When I worked with my partners Kevin and Dan on the shorebird migration study this summer, we were taken by helicopter with all of our supplies to our study site where we spent nearly a month and a half. We obviously had to bring everything we needed, which included a 55 gallon barrel of gas to power our generator, a propane freezer for samples, 3 55 gallon barrels of food, sleeping and working tents and lots of random gear! It took two helicopter trips to get it all there. When the helicopter left for the last time, Kevin and Dan went off to explore Foggy Island, which certainly lived up to its name!
Wednesday, November 15, 2006
Here is Dave Dalton, the musher I worked for, at another checkpoint on the Yukon Quest. There were reporters at every checkpoint during the 1,000 mile race and since Dave was in the top four, he was often in demand to be interviewed. The Quest is a huge deal in Alaska. The reporters had to check with me first to ask permission to talk to Dave. They knew that he needed his food and rest at the few and far between checkpoints. He was very accomodating, though, and they got good stories from the trail from him. Dave is a real character who drove cab in Fairbanks for years and has run the Yukon Quest for many, many years. I admire his adventerous spirit and his east coast attitude and had a great time working for him and his dogs!
The Yukon Quest Finish
Here is Dave Dalton at a checkpoint during the Yukon Quest race this past February. At every checkpoint, mushers have to show that they still have all of their mandatory survival gear, such as snowshoes, axe and stove. Since there are so few checkpoints, these items are essential. Dave got into this checkpoint late at night and as you can probably tell it was COLD.
Here is Dave Dalton during the Yukon Quest at a checkpoint in the middle of the race. There are only eight checkpoints in the entire race, as opposed to the Iditarod which is just as long but has double the checkpoints. The dogs know that being at a checkpoint means sleep and they waste no time getting to it!

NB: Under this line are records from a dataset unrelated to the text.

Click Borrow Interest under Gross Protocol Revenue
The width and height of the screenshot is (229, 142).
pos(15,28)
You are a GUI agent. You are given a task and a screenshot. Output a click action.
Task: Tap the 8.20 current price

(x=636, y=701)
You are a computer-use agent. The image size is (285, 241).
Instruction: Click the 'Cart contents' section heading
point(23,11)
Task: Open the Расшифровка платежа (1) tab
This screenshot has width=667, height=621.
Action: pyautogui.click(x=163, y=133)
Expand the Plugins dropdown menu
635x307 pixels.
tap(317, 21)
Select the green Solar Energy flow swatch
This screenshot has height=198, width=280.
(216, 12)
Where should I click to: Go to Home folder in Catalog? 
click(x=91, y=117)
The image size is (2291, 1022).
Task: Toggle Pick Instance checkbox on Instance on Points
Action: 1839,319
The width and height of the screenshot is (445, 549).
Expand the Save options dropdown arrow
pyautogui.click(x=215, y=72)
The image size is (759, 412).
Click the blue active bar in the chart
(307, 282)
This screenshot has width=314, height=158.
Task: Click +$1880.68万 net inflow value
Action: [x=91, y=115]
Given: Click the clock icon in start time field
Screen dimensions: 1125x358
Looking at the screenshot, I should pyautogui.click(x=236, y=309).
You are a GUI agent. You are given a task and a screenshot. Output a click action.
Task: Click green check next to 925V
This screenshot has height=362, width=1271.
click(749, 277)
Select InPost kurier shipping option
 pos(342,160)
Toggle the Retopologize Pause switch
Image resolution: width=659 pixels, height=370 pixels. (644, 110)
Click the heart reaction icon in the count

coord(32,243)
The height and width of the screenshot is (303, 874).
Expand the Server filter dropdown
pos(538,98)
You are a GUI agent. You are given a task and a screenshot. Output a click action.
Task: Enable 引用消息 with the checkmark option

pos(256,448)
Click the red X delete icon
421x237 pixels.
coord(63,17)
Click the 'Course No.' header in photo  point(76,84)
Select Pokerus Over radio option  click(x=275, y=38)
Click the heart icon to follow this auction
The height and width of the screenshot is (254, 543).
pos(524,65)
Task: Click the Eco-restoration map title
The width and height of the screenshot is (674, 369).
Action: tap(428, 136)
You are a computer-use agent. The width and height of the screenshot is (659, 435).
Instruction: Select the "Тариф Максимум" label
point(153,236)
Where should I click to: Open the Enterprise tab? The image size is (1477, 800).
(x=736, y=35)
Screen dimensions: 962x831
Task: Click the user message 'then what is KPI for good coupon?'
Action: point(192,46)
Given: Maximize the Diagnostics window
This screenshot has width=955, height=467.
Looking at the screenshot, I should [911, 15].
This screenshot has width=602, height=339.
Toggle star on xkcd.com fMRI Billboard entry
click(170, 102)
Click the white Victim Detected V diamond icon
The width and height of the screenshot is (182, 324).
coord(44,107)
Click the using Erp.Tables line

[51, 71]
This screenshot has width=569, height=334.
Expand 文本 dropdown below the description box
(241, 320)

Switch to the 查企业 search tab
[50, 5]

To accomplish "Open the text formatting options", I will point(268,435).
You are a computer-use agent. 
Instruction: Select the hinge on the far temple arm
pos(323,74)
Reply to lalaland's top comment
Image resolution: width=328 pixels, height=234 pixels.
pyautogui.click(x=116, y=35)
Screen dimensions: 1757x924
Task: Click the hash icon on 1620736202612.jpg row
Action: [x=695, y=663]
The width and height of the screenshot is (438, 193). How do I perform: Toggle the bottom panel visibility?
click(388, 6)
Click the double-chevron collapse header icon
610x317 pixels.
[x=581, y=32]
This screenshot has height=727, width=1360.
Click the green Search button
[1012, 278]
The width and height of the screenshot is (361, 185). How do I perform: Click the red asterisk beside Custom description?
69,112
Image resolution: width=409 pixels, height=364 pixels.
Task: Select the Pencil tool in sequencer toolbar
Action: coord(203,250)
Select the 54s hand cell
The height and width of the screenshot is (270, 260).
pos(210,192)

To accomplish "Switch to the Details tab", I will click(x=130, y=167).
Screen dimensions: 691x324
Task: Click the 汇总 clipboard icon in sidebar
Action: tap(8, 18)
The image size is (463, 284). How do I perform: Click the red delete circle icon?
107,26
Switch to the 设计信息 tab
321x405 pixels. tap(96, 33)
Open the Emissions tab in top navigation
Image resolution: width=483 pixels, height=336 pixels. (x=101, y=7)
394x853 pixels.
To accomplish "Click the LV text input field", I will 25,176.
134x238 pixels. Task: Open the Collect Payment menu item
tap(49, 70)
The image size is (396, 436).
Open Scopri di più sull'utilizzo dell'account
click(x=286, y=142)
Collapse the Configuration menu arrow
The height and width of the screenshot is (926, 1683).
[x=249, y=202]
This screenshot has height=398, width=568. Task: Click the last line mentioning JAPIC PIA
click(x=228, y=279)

Tuesday, November 14, 2006
Here I am working on the migration study on Foggy Island on the Sag River Delta by the Bering Sea. We actually had a centrifuge that we ran with a generator to extract plasma from blood samples from shorebirds we caught. That is what I am doing here, which is a pretty delicate and time-consuming process. We had a HUGE propane freezer to store these samples. We joked that would should have asked for ice cream in our resupplies, our freezer was so big. It used a lot of propane and before we got the correct hose, made lots of fumes in our "lab tent," hence working outside like this.